In his new book, “Immigration Wars: Forging an American Solution”, Bush comes out in stalwart opposition to citizenship.
“It is absolutely vital to the integrity of our immigration system that actions have consequences — in this case, that those who violated the law can remain but cannot obtain the cherished fruits of citizenship. To do otherwise would signal once again that people who circumvent the system can still obtain the full benefits of American citizenship.”
Today on “Morning Joe”, Bush was back to his initial position. Kind of … He repeatedly stressed that the book was written last year, as if something had happened recently to alter what in the book seems to be a strong, principle-based opposition to a path to citizenship. He also argued that a path to legalization would not create a magnet for future illegal immigration, while a path to citizenship somehow would.
“If you don’t have a difference between a path to citizenship or a path to legalization, you’re going to create a magnet going forward for more illegal immigration. So going forward — we wrote this last year — going forward, if there is a difference, if you can craft that in law where you can have a path to citizenship where there isn’t an incentive for people to come illegally, I’m for it. I don’t have a problem with that.”
A couple of points:
1.) The Bush flip-flop-flip has angered veterans of Mitt Romney’s campaign, which last year felt stranded on unpopular ground with the candidate’s “self-deportation” approach.

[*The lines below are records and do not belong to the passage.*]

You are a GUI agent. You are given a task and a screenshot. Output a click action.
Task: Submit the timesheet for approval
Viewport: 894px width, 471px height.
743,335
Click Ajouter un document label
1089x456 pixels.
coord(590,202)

“Where the hell was this Jeb Bush during the campaign?” one advisor told the Miami Herald. “He spent all this time criticizing Romney and it turns out he has basically the same position. So he wants people to go back to their country and apply for citizenship? Well, that’s self deportation. We got creamed for talking about that. And now Jeb is saying the same thing.”
2.) The distinction that Bush attempts to draw between legalization and citizenship in fact has little real consequence. Those who have immigrated here illegally were drawn by jobs, the chance to escape Third World living conditions or greater opportunity for their children. Getting U.S. citizenship was way, way down on their list. A nice possibility, maybe, but hardly a deciding factor.
The notion that a path to legalization would be a less powerful magnet than a path to citizenship makes no sense, and Bush is smart enough to know it. But when you’re caught tacking to the right when the political winds are blowing left, and when you have ambitions of becoming the third consecutive Republican president named Bush, you have to scramble a bit.